I am trying to get the root node of a PHP DOM Document. This is usually done by doing something like this:

$doc->documentElement;

However, trying this on a HTML string that contains a doctype:

<!DOCTYPE html PUBLIC "-//W3C//DTD XHTML 1.0 Transitional//EN" "http://www.w3.org/TR/xhtml1/DTD/xhtml1-transitional.dtd"> <html xmlns="http://www.w3.org/1999/xhtml">...

and that is loaded into a DOM Document object like so:

$doc = new DOMDocument();
$doc->loadHTML($html);

returns the root node as the html tag and not the doctype tag! I am guessing this because of the weird characters <!- is there anyway to return the root node correctly?

Doctype isn't the root node, html is.
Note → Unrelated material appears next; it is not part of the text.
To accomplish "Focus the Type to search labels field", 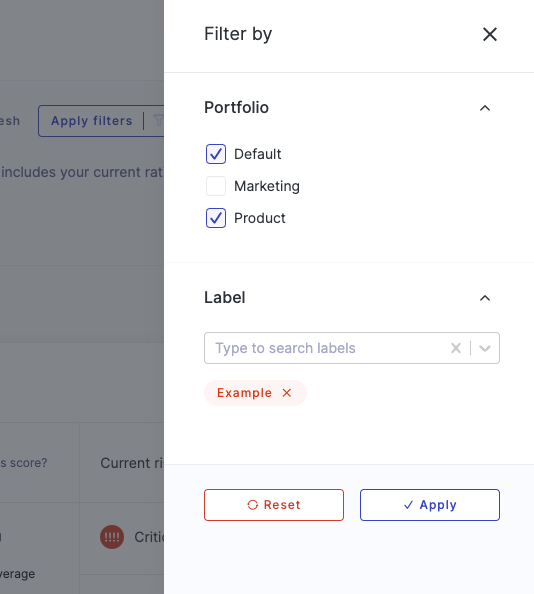I will 326,348.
The doctype is simply the doctype declaration that tells the browser what the rest of the file is.

Maybe you can use DOMDocument::doctype ? ($doc -> doctype)

the DOCTYPE is not actually a node, and it certainly isn't the root node. Try $doc->doctype.

I ran into this problem some time ago and it was because I actually didn't want the DOCTYPE in there at all. I was using code snippets and was having a hard time getting the returned values to be untainted with DOCTYPE and HTML tags added when there shouldn't be.

I am going to present an answer not in here yet just in case your having the same problem I had. My solution actually prevents the adding of any DOCTYPE elements if you have a newer version of php. I believe it's a minimum of PHP v5.4 and up and also LibXML v2.7.8 minimum. If you have both of these versions up to date then its as simple as adding a constant flag to the method call of the DOMDocument object's loadHTML implementation. The constant is LIBXML_HTML_NODEFDTD and it is used like this....

$doc = new DOMDocument();
$doc->loadHTML($someContentString, LIBXML_HTML_NODEFDTD);

This way there is no additional parsing needed at all and you can go about your life without this DOCTYPE problem... unless you needed the DOCTYPE tag in which case my answer and let someone else find it through Google :)